# TASK DETAILS
Exact copies of all the records are to be output.

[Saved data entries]
━━━━
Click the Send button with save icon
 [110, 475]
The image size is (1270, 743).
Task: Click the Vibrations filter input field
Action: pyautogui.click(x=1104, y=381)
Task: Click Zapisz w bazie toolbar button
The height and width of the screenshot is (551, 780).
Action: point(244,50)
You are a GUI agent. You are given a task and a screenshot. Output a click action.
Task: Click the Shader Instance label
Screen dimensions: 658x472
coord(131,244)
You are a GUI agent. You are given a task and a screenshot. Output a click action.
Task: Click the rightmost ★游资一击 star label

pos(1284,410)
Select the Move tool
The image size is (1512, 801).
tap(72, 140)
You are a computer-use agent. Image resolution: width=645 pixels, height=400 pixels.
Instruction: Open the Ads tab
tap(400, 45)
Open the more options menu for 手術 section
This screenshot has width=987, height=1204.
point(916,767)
━━━━
# EXERCISE OUTPUT
Click the Send button with save icon
 [110, 475]
The image size is (1270, 743).
Task: Click the Vibrations filter input field
Action: pyautogui.click(x=1104, y=381)
Task: Click Zapisz w bazie toolbar button
The height and width of the screenshot is (551, 780).
Action: point(244,50)
You are a GUI agent. You are given a task and a screenshot. Output a click action.
Task: Click the Shader Instance label
Screen dimensions: 658x472
coord(131,244)
You are a GUI agent. You are given a task and a screenshot. Output a click action.
Task: Click the rightmost ★游资一击 star label

pos(1284,410)
Select the Move tool
The image size is (1512, 801).
tap(72, 140)
You are a computer-use agent. Image resolution: width=645 pixels, height=400 pixels.
Instruction: Open the Ads tab
tap(400, 45)
Open the more options menu for 手術 section
This screenshot has width=987, height=1204.
point(916,767)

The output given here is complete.